■ Data to process:
-*-*-

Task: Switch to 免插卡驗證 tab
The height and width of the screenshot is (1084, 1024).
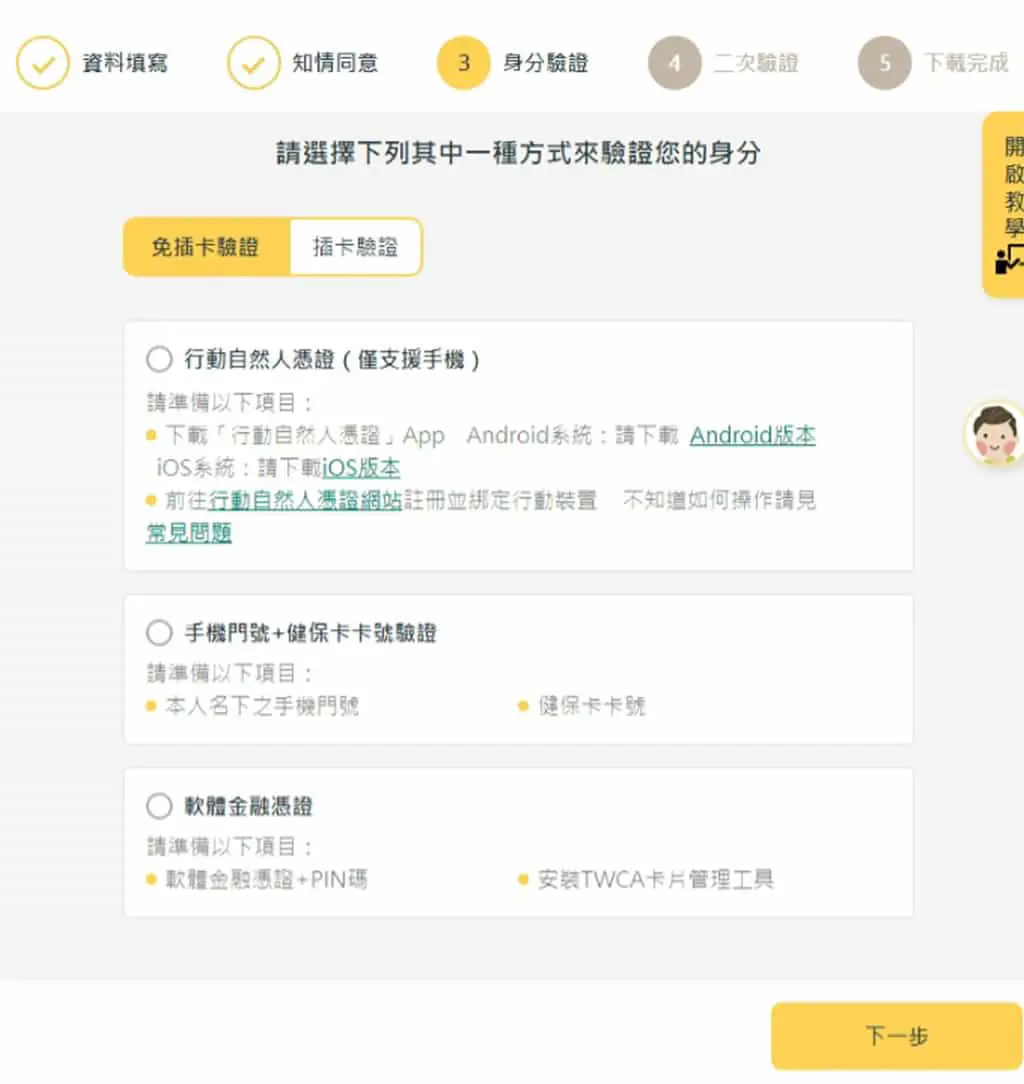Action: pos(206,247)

-*-*-

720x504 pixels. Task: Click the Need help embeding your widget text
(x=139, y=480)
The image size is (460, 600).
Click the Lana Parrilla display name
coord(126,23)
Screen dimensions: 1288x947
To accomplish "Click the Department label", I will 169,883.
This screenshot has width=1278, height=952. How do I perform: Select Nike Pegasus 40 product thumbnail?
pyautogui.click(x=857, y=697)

-*-*-

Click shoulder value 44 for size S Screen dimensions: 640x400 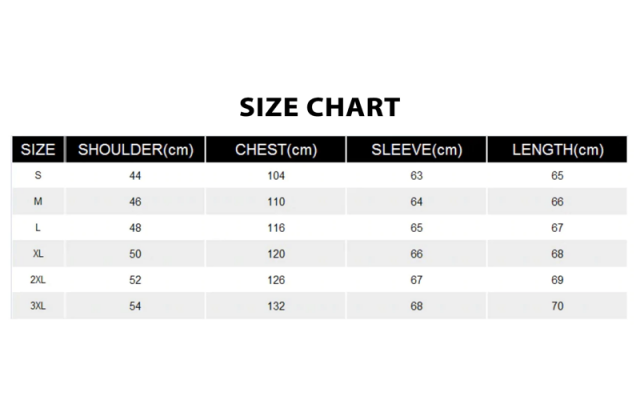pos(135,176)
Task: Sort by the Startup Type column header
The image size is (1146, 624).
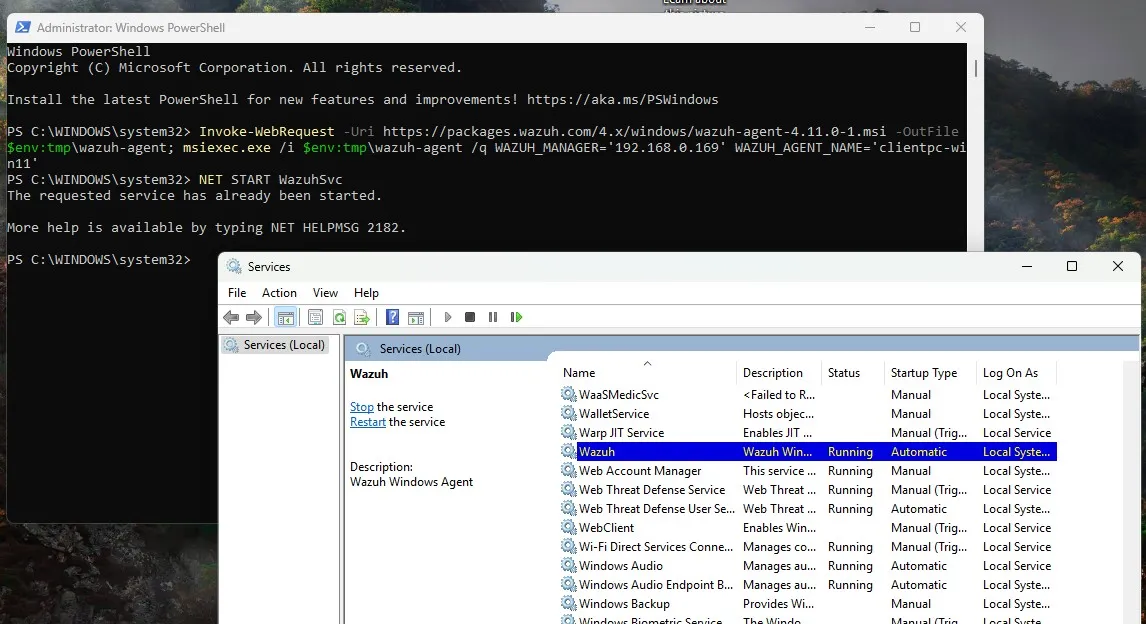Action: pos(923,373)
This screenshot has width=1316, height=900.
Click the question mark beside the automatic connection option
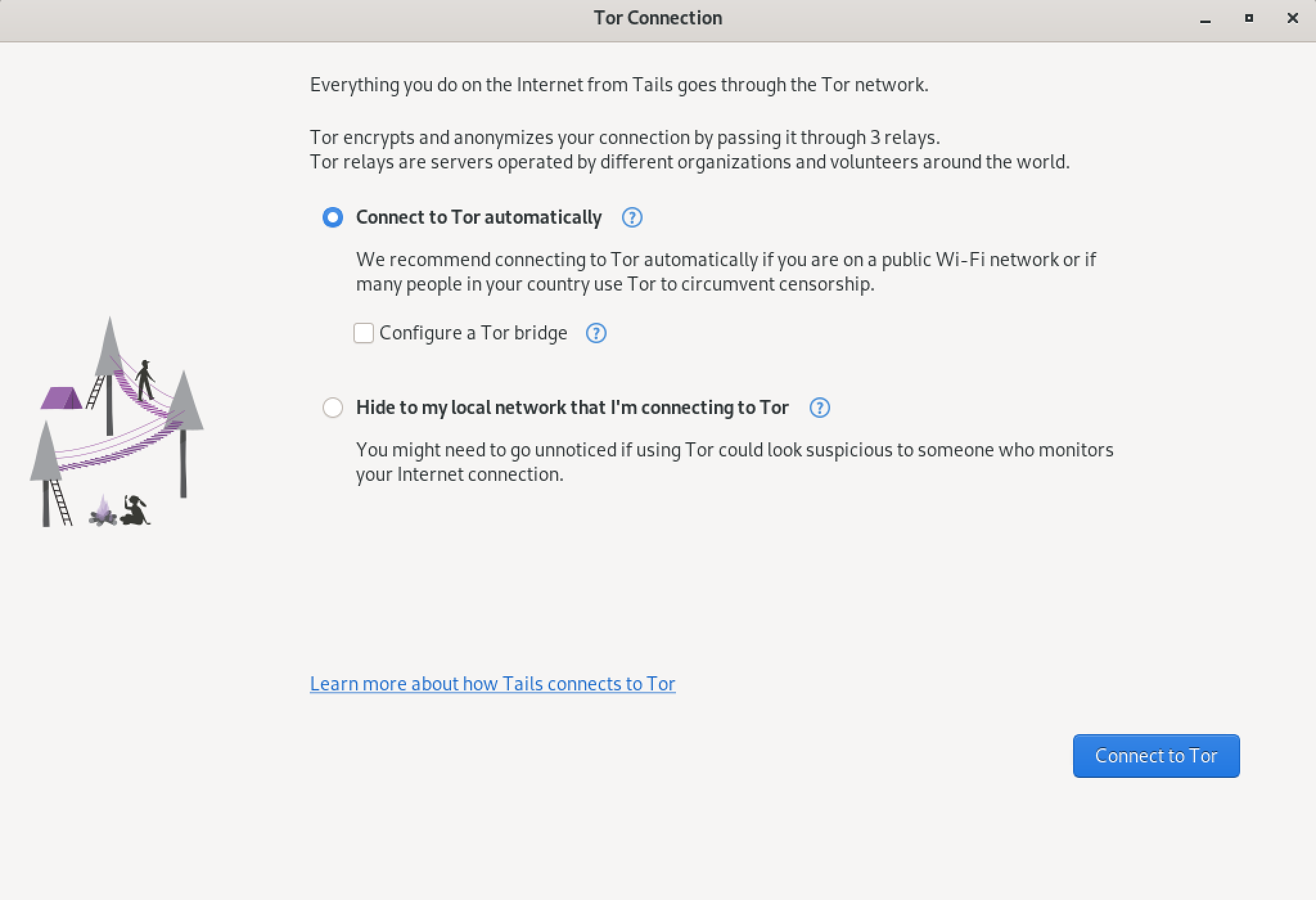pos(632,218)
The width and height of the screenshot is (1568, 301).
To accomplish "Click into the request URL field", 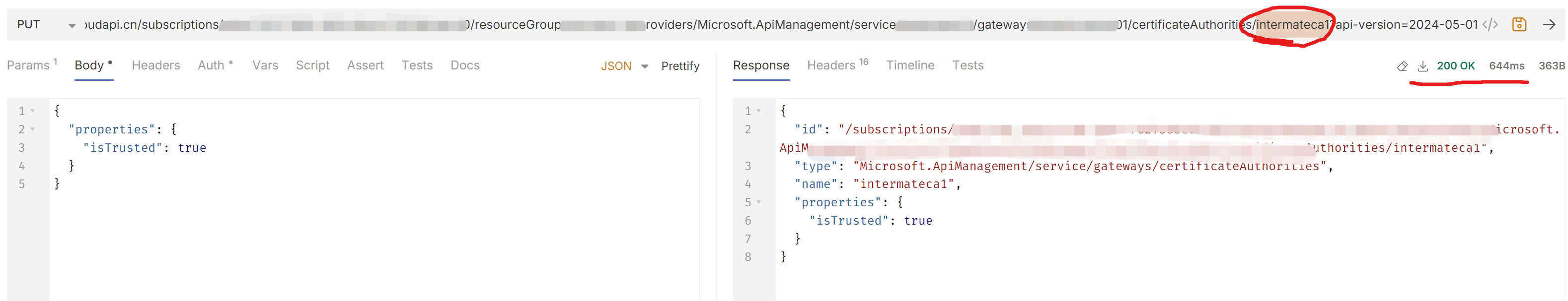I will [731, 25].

-*-*-

■ Given exercise: Report how many of the lines above contain the string "image". Case counts, and the answer should be only the number.

■ Response to this exercise: 2